Manel Torres is a Spanish fashion designer and academic visitor at Imperial, where he has collaborated with Paul Luckham, professor of Particle Technology, to create a seamless material called Fabrican Spray-on fabric, said an Imperial release.
The spray-on fabric consists of short fibres that are combined with polymers to bind the fibres together and a solvent that delivers the fabric in liquid form and evaporates when the spray reaches a surface.
The spray can be applied using a high pressure spray gun or an aerosol can. The texture of the fabric can be changed according to what fibres are used (such as wool, linen or acrylic) and how the spray is layered.
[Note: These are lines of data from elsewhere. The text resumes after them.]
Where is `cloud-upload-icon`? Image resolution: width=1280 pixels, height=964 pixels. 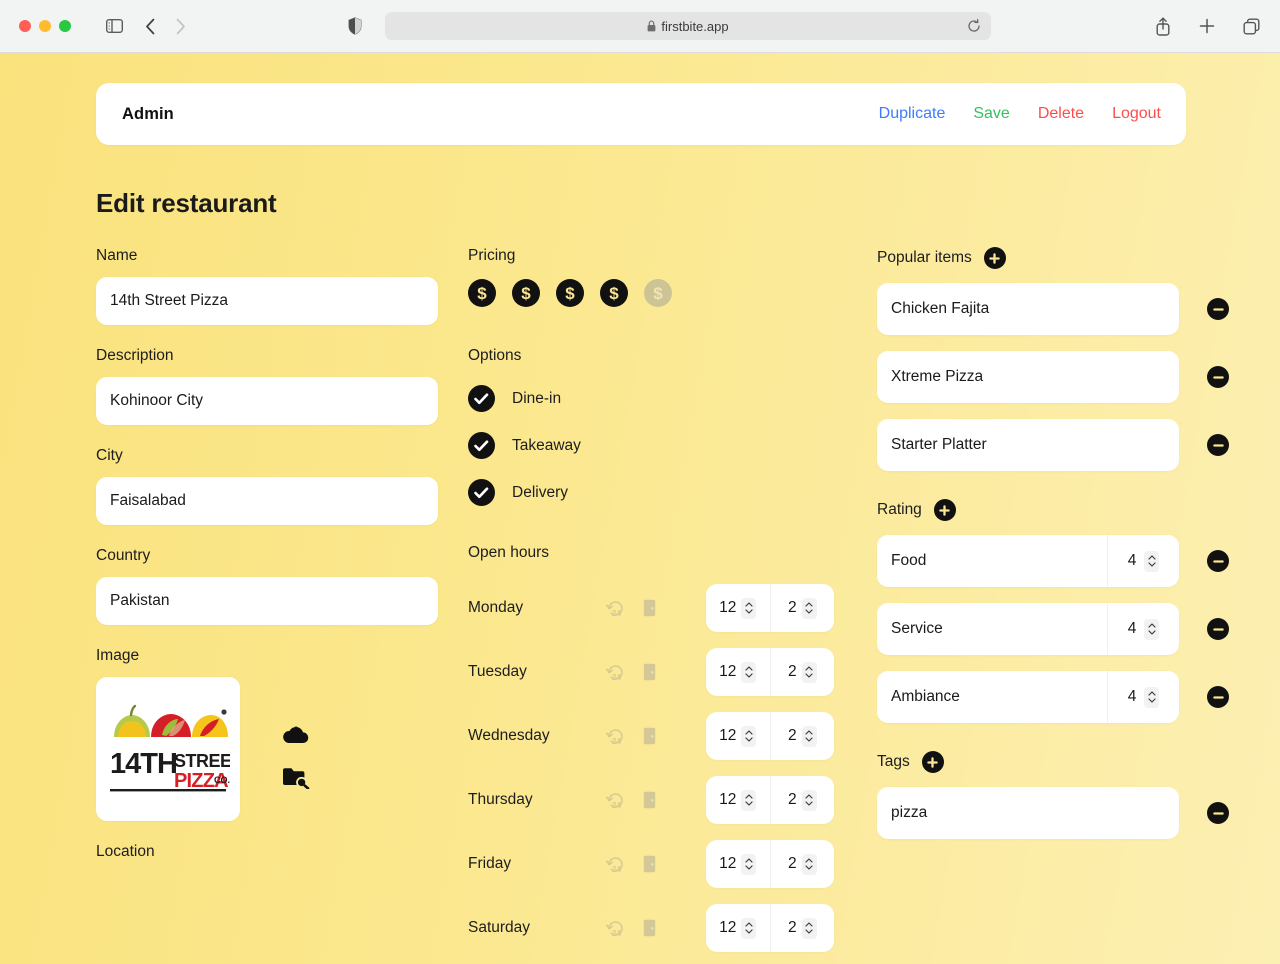
cloud-upload-icon is located at coordinates (296, 735).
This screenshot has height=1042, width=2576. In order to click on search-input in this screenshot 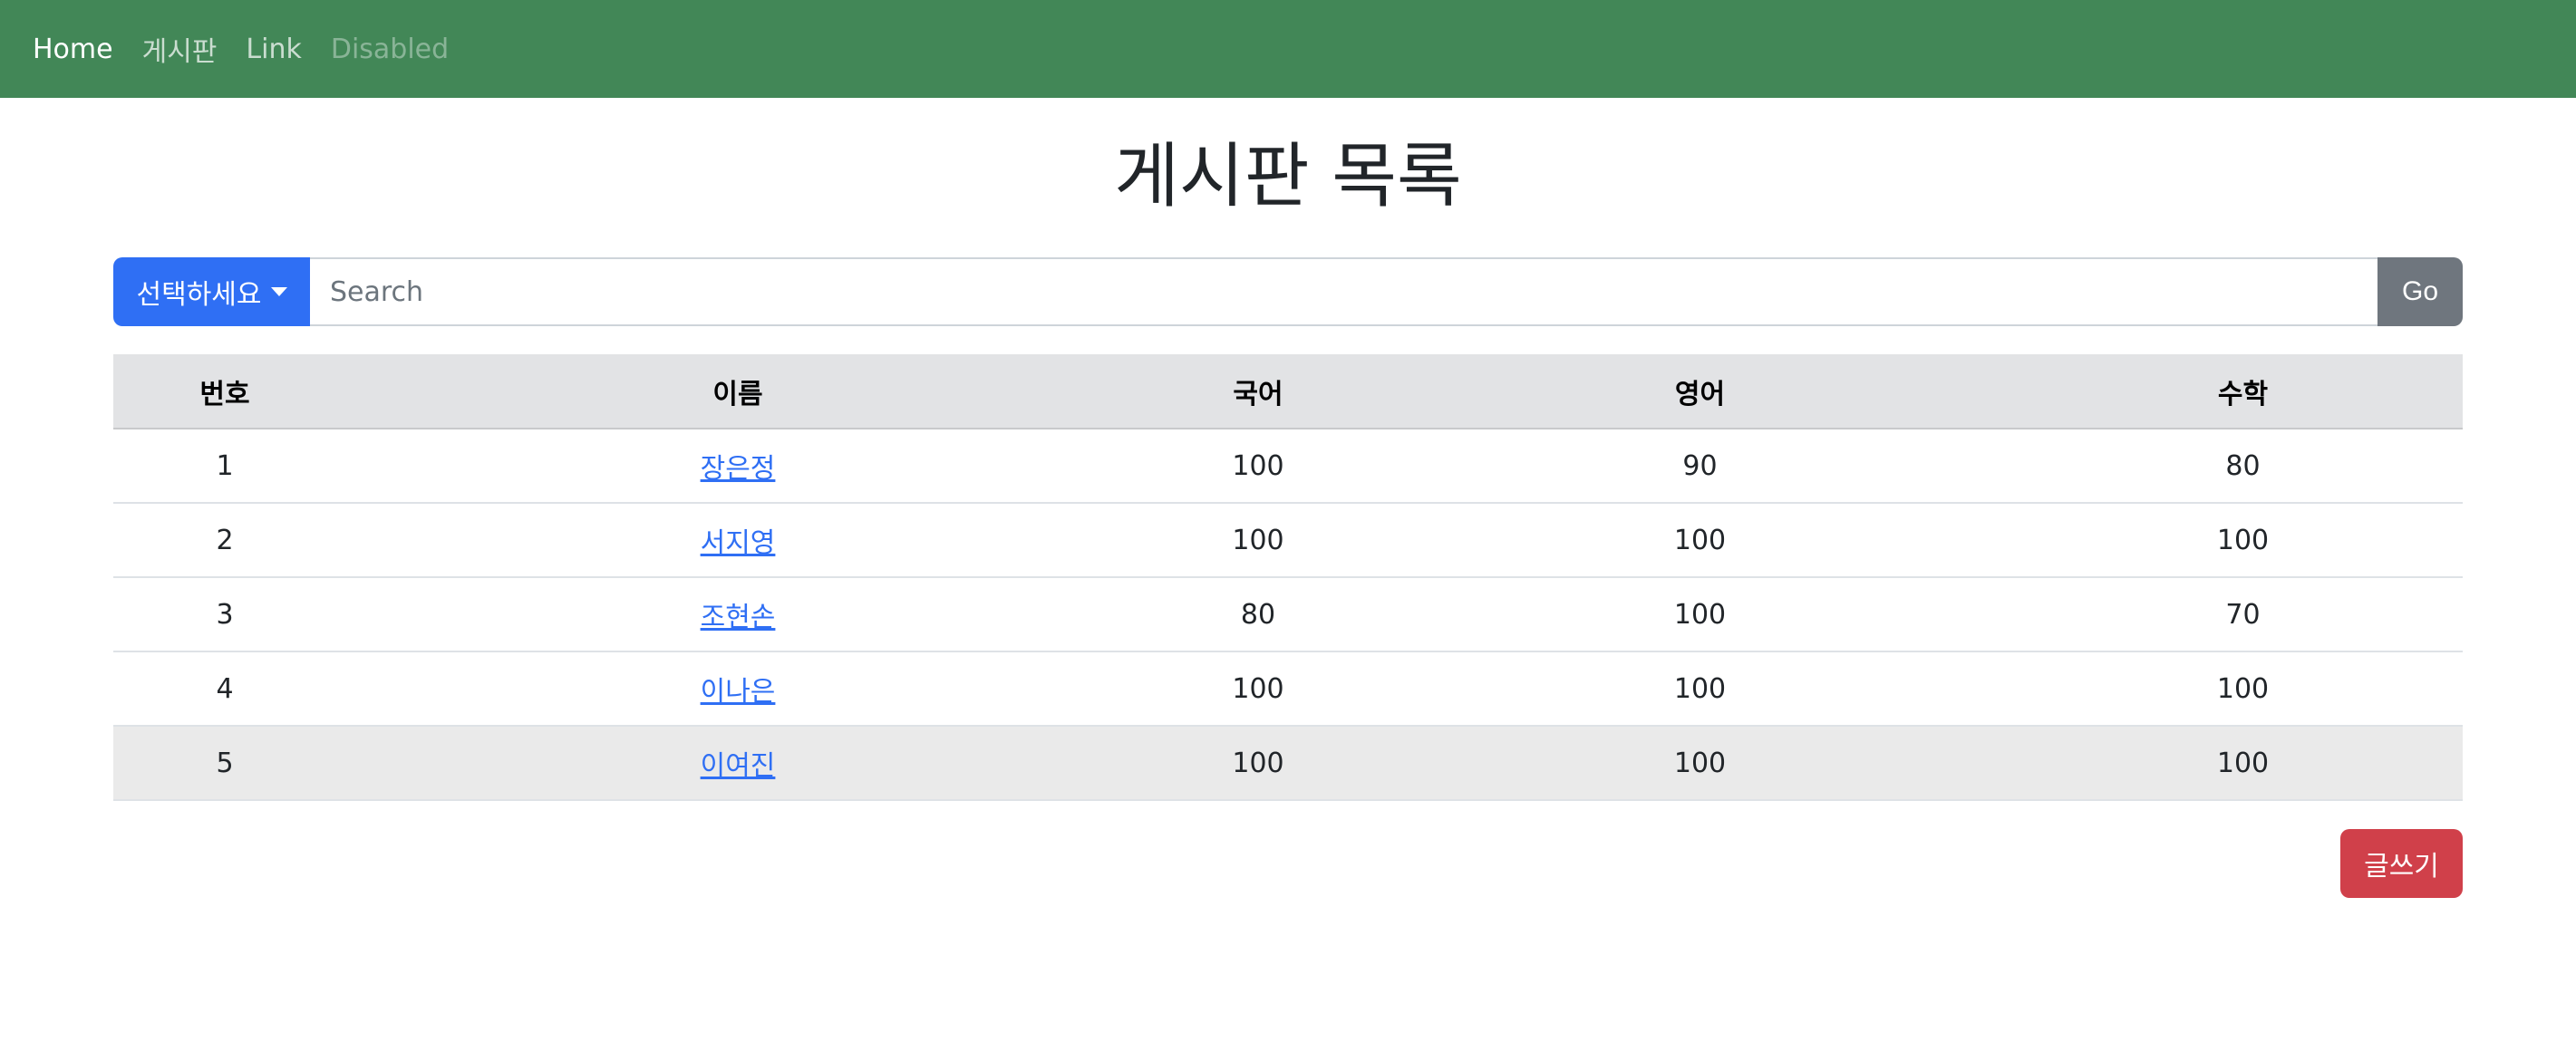, I will do `click(1344, 292)`.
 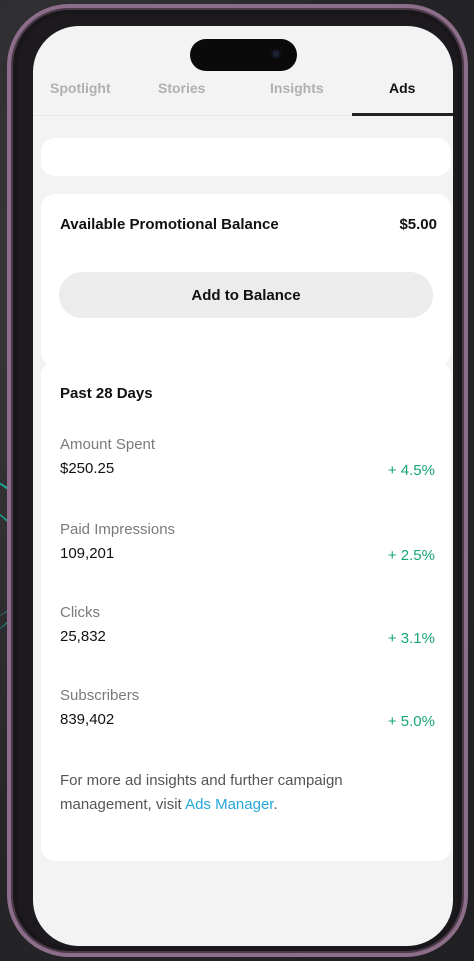 I want to click on metric-paid-impressions: Paid Impressions 109,201 + 2.5%, so click(x=248, y=542).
Torres will demonstrate the spray-on fabric on models, creating clothes from scratch to show how this technology can be applied in the fashion industry.
"When I first began this project, I really wanted to make a futuristic, seamless, quick and comfortable material," said Torres.
"As an artist I spend my time dreaming up one-off creations, but as a scientist I have to focus on making things reproducible. I want to show how science and technology can help designers come up with new materials," he added.
Fashion is just one of the uses of this technology. Torres has set up the spin-out company Fabrican Ltd with Luckham to explore other applications, such as medicine patches and bandages, hygiene wipes, air fresheners and upholstery for furniture and cars.
He will also be showcasing his 2011 Spring/Summer Collection of spray-on haute couture at the Science in Style fashion show at the Imperial College.
The event will celebrate design-led technology at Imperial and will coincide with London Fashion Week and the London Design Festival.